I decided to write this after I got a comment just today which was aimed to hurt my feelings immensely. Since reading my blog with "The Hot Show" on HOT 95.7 a month or so ago I've seen an influx of hurtful comments and negativity directed at me. In a way, I can't say that I'm surprised. However, as strong as I try to be and as thick I try to make my skin, sometimes you can't help but have it bother you or make you sad.
The comment that I got today read like this:
Having a blog makes assumptions that others actually care what you have to say. When you say the same thing over and over again it gets rather boring. Perhaps if you covered a variety of topics the reviews about you would be less personal. For instance, you could talk about why radio in Houston sucks so bad. Or you could bring up why people might want to avoid giving animals as gifts. Be more multi-faceted Erin. Or even great places to go on a date.
The drama that seems to be your life is boring. You do not come off well. The comments mostly reflect that. Aside from the guys who want to get into your pants and your girls, nobody is very complimentary about this blog. Have some mystery about you! Be happy rather than bitter! Stop trying so hard to prove you are right and the rest of the world is wrong.
Angry people don't get second dates. People who wear their emotions on their sleeves don't get second dates. And people who write blogs about their relationships get NO dates. Think of it like this: Most normal people have insecurities. You are not alone. If you thought a guy might blog about your date, and what he perceived as your flaws, how likely are you to go out on a second date? Or even a first date with that person?

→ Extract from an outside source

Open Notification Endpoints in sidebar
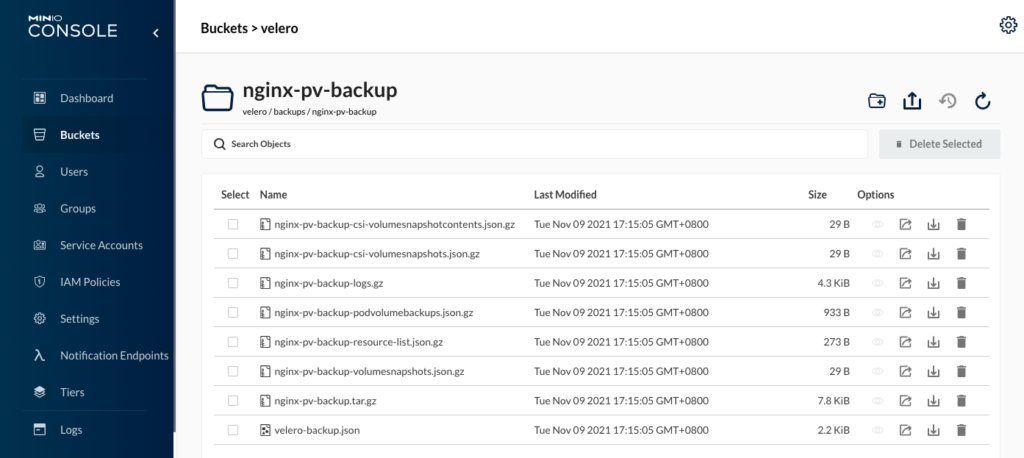The width and height of the screenshot is (1024, 458). [x=113, y=355]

Shut down the blog or expand your topics away from yourself. The only one you're impressing is YOU. Your stories are nut funny or interesting. I predict that you are thinking of some clever retort to once again try to make yourself look witty, confident and misunderstood. The real proof will be to see if your girlfriends defend you or quietly retreat. Guys who just want to sleep with you don't count. Let's help Erin be more interesting. Shame on your friends who refuse to tell you the truth.
Comments like this have always bothered me. Sure, the fact that they're hurtful doesn't help. But, the fact that this person feels the need to rip me to shreds, yet doesn't have enough balls to name themselves. Even if it's just a fake name.

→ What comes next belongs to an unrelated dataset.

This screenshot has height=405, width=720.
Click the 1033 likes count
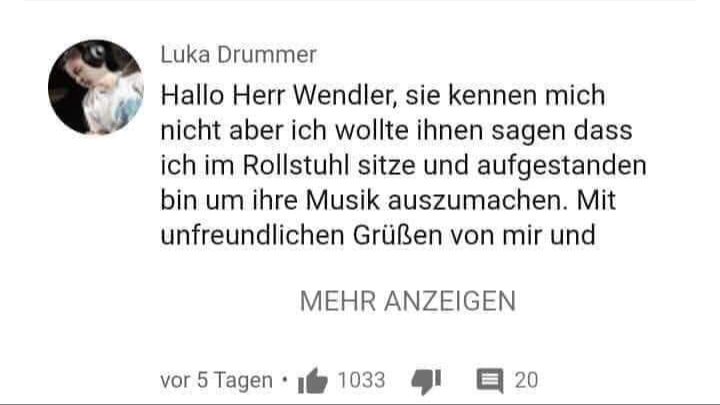point(361,380)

Do they possibly have some valid points? Possibly. Do they bring some things up that I'm afraid of myself? Sure. Does this person get off on bringing others down? I would put money on it.
The beauty about having a blog is that you can talk about whatever you want. If I want to write about cupcakes for the rest of my life then so be it. I personally enjoy talking about relationships and all that comes with it. So, if you don't like it...then read something else! No one has forced you to read this. You don't comment on a sports blogger and tell them to write about other things that sports!

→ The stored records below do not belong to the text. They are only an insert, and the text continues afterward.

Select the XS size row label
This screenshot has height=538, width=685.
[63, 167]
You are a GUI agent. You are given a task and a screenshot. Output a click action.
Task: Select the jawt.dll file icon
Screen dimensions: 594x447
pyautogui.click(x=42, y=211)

Have I always wondered if this blog will be the death of me when it comes to dating? Absolutely!! And now that I'm on "the Hot Show" on Thursday mornings it's crossed my mind even more. However, when I start dating someone I don't write about them. Usually, I don't write about them till after it's all done with (if they even make the blog at all). Also, I write about my friends' dating life so, I have that to work with too.
I post my blog with open ended questions at the end so that if you have an opinion on the topic you can give your 2 cents. I didn't intend for people to use it as an opportunity to chastise and bully me. Hence, why I blame myself.
I blame myself because I put myself out there. And let's be honest it's always easier to criticize than to compliment. When is the last time you called a restaurant to tell how great your dinner was?
I blame myself because I write to entertain and yet it gives people an avenue to be mean.
I blame myself because something that started because a boss of mine wanted to me do for this work has turned into something that I get great pleasure from. Something that is a bit of therapy for me. Yet, it makes it a place for people give their opinion on me, rather than the topic at hand.
At the end of the day, I have no one to blame for it because I put myself out there and when you make yourself vulnerable, people will take advangtage of it.